Simon Leigh, a health economist who has conducted research into the efficacy of mental health apps, recognises that some are of extremely high quality, and have been proven to be clinically effective. However, in 2015 he published research in the British Medical Journal that concluded that such apps had major shortcomings, stemming from a “frequent lack of an underlying evidence base” and “a lack of scientific credibility and subsequent limited clinical effectiveness”.
Leigh describes an “over-reliance” on apps, as well as problems with “equity in access and increased anxiety resulting from self-diagnosis”. The research concluded that, while apps do have the potential to play a useful auxiliary role in mental health therapies, many do not meet the standards of scientifically credible, peer-reviewed or evidencebased therapies.
Other apps promoted by Matt Hancock have also stirred controversy. Babylon Health’s “GP at Hand”, which offers users an AI-powered chatbot service, stands accused of creating a £26m deficit in Hammersmith and Fulham Clinical Commissioning Group, and creaming young, tech-savvy patients from local GP surgeries, who are left with older, more expensive patient lists. The Health Secretary was criticised for appearing to endorse the app in paid-for advertorial content that appeared in the Evening Standard in 2018.
Some of those promoting the more widespread adoption of apps in the NHS see them as a cost-saving device. In April last year, the Health Secretary wrote the foreword to a TaxPayers’ Alliance (TPA) paper as part of the group’s “Automate the State” research series. The TPA is a right-wing libertarian pressure group, set up by Matthew Elliott, the Vote Leave co-founder. Who Funds You?, the campaign for transparency in the lobbying and public affairs industries, gives the organisation an “E” grade to reflect the fact that it does not disclose its income or the sources of its funding.
“This report from the TaxPayers’ Alliance is a timely and provocative intervention,” Hancock wrote. “Whilst we don’t agree on everything, the TPA has a long history of challenging the status quo. So I welcome the challenge to think even harder about how we can use technology and innovation to save money, time and ultimately lives.” The report states: “One area, in particular, where embracing automation and new technology can make a real difference to patient care is in the field of mental health treatment.”
But apps cannot make up for cuts to front-line care. The 2012 Health and Social Care Act declared that the health service would deliver “parity of esteem” between mental and physical health. In 2018, however, the Royal College of Psychiatrists reported that although mental health funding had risen in absolute terms, once inflation was taken into account mental health trusts actually received £105m less than in 2011-12. In 2013 there was one mental health doctor for every 186 patients. By 2018 this had fallen to one doctor for every 253. In mental health nursing there have been similar reductions. Since 2009 there has been a 30 per cent reduction in the number of beds available in mental health trusts.

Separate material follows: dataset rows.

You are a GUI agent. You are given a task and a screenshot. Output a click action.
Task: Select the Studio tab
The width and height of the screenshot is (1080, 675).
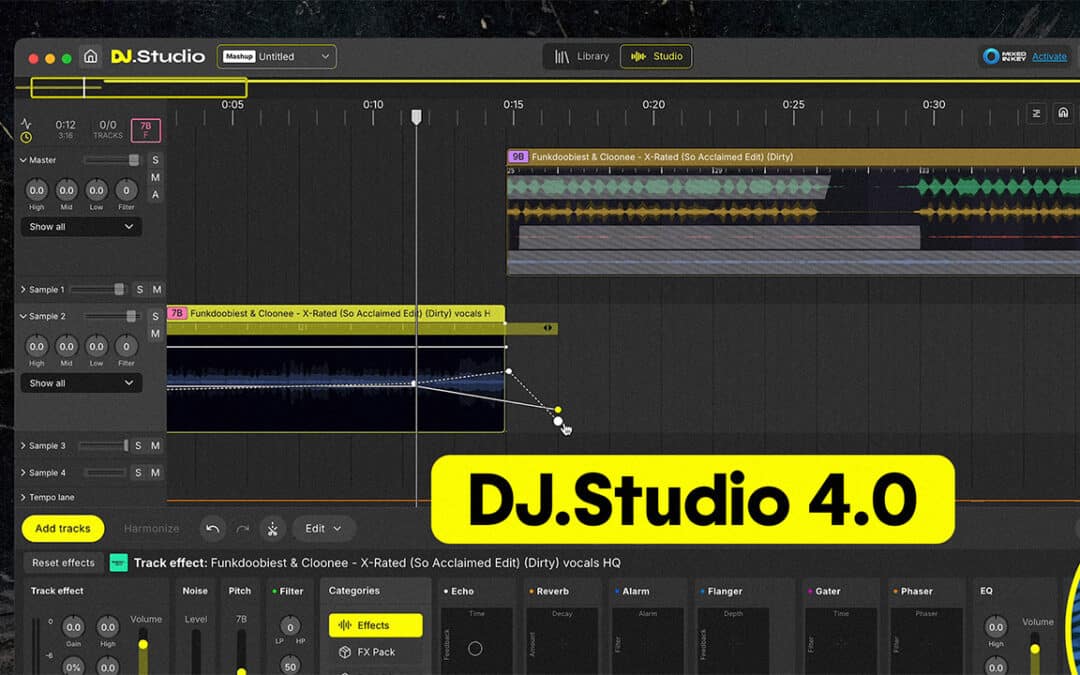coord(655,57)
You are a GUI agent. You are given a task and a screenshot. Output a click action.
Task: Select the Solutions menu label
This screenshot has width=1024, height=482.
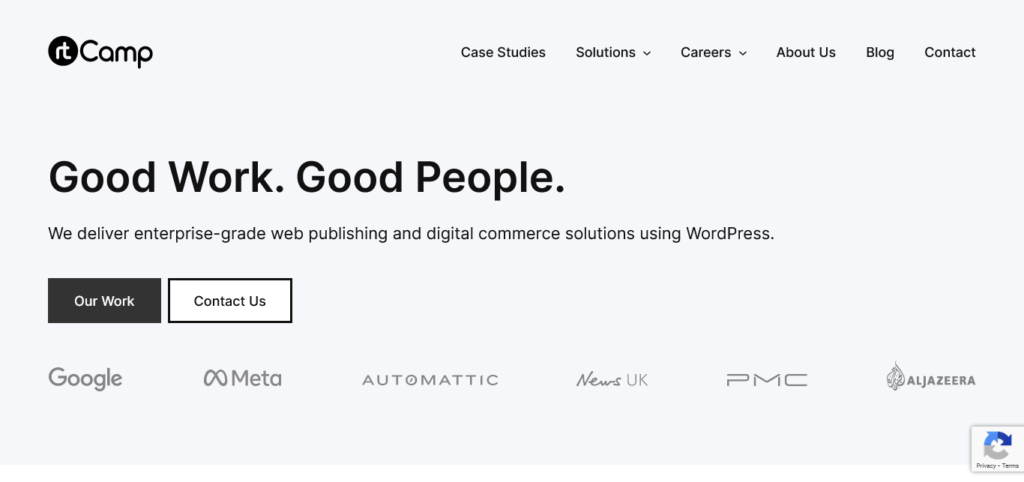tap(605, 52)
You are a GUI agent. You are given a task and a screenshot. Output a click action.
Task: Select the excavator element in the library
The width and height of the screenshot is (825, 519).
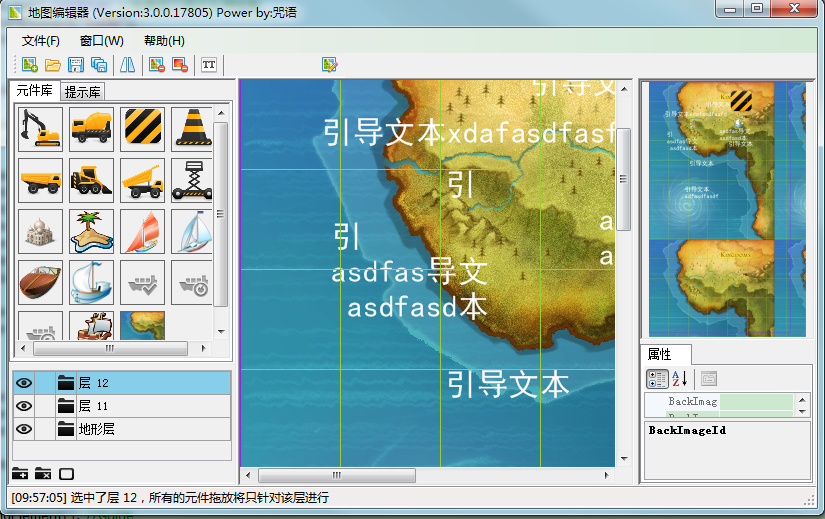tap(40, 128)
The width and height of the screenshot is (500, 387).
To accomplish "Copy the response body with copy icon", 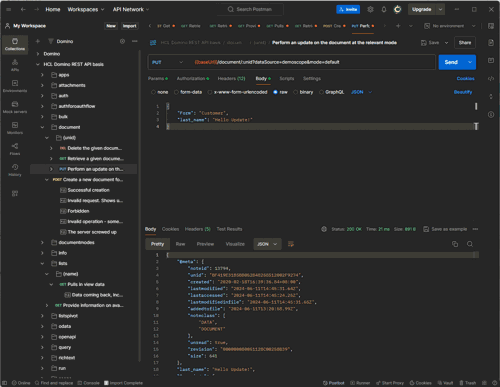I will click(x=455, y=244).
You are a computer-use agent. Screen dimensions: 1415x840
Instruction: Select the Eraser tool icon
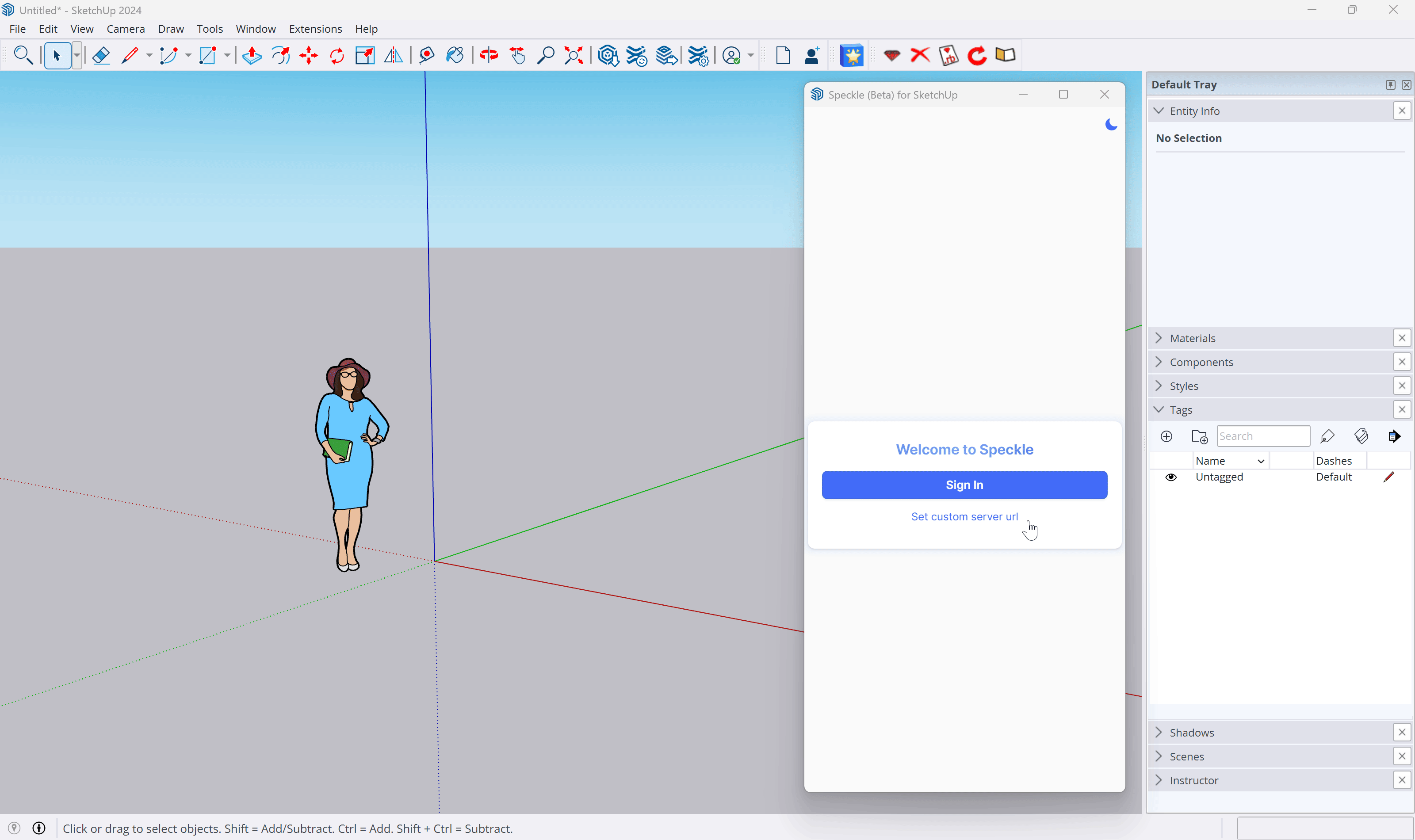pos(100,55)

Austerity has also affected mental health service provision indirectly. Research by Professor Ian Cumming, former chief executive of Health Education England, concluded that “the response to individuals in crisis”, “the position of the criminal justice system as the default provider of mental health care”, and “the personal toll policies such as the work capability assessment have inflicted” had all contributed to a deterioration of the nation’s mental wellbeing. The links between poverty, financial stress and poor mental health outcomes are well-established.
Lockdown is likely to accentuate mental health problems, and could lead to a surge in demand for therapies. Hancock may be an app enthusiast, but he would do well to remember that smartphone apps are no substitute for well-funded, properly staffed mental health services, or policies that promote financial security and stability.